The shadow man blinked. His confusion spiked.
He was silent for a long moment. The other two shadows had stepped back, giving us space. The thousands of monsters below had stopped choking, thank God, but they were still watching, still waiting, still holding their breath like they expected me to explode at any moment.
The shadow man straightened his shoulders. When he spoke again, his voice was different. Formal. Like he was reading from a script he had memorized long ago.
"Seven hundred and thirty thousand years ago," he began, "the rift between worlds opened for the first time."

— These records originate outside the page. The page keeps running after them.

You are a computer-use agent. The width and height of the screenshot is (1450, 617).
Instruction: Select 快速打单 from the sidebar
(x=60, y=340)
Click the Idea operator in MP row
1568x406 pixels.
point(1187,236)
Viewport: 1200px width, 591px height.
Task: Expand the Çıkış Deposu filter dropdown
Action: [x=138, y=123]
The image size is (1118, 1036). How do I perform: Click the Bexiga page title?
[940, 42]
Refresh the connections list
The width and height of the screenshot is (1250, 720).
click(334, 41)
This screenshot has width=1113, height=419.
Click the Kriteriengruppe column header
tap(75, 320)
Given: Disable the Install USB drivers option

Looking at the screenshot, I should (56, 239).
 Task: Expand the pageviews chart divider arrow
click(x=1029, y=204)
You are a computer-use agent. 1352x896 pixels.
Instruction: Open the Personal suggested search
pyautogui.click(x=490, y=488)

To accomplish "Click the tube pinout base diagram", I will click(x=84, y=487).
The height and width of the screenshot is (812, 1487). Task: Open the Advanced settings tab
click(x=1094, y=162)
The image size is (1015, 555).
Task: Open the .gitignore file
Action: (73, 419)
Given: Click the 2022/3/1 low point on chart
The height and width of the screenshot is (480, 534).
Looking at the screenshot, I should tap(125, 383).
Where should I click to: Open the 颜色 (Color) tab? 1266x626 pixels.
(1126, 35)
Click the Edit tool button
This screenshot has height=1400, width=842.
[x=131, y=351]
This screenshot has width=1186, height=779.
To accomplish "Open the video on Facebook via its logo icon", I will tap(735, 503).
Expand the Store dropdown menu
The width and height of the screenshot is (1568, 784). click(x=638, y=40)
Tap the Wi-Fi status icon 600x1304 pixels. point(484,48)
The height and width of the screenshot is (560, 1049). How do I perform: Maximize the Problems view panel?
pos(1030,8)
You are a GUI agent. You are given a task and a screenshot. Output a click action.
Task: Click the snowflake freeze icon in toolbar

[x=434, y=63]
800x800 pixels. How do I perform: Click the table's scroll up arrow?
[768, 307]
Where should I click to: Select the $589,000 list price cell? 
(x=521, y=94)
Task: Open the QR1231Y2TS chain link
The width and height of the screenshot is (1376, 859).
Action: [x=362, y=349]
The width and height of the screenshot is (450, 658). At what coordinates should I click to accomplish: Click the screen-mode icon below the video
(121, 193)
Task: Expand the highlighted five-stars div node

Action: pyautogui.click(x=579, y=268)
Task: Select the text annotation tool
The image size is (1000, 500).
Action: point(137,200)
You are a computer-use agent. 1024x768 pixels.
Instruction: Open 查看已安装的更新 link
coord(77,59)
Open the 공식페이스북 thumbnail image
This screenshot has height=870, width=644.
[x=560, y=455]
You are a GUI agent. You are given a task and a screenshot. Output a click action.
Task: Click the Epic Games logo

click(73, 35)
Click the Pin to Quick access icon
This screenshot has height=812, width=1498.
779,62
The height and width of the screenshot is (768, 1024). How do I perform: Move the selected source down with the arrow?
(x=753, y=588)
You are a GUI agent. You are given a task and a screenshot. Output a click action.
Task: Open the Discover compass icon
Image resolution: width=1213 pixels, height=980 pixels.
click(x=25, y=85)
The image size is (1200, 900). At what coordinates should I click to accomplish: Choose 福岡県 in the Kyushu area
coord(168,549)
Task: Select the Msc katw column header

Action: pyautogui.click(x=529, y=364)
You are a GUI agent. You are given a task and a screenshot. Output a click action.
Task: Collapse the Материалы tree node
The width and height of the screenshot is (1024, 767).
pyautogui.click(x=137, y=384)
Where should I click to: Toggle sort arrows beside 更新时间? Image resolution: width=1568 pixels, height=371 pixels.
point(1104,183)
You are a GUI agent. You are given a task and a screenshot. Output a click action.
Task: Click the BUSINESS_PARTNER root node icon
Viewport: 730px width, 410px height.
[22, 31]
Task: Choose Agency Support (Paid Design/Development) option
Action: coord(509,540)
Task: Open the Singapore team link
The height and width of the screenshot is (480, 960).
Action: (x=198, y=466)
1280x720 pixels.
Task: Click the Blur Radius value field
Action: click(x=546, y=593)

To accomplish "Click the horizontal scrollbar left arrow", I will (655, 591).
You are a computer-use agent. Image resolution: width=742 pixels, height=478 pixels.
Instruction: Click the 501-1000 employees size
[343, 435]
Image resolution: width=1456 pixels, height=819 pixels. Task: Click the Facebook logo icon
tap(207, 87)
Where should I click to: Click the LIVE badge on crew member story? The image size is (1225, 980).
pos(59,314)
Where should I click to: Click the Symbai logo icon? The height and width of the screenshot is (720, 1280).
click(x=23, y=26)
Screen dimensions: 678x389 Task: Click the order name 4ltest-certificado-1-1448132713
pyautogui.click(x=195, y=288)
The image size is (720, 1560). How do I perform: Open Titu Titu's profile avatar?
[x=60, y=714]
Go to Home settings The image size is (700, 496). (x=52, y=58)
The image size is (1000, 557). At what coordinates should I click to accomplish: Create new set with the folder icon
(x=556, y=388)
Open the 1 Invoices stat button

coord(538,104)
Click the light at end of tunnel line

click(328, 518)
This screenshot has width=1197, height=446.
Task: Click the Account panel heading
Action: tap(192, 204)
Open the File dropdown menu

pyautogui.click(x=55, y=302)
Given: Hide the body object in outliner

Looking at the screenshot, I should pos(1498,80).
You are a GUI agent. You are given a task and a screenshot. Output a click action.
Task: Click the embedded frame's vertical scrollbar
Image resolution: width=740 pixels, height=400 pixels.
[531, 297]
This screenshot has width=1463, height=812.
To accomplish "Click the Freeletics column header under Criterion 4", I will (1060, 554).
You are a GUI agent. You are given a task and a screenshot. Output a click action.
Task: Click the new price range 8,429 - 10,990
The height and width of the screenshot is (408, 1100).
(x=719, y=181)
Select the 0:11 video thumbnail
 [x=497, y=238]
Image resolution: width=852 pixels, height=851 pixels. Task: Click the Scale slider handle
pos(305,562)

I blinked. Seven hundred and what?
"This realm had no king. No queen. No order of any kind. Just monsters fighting each other for territory, for food, for the simple pleasure of tearing something apart." His eyes met mine. "Then one day, you appeared."
"I appeared."
"From nowhere. The rift spat you out like a seed from a fruit. You fell from the sky and landed in the middle of the largest monster gathering in history. Fifty thousand of the most powerful creatures in this realm, all gathered in one place, all ready to tear each other apart."
He paused.
"You screamed."
"I... screamed?" I raised a brow at him, nudging him to continue. I'm a mother, I don't have that kind of patience.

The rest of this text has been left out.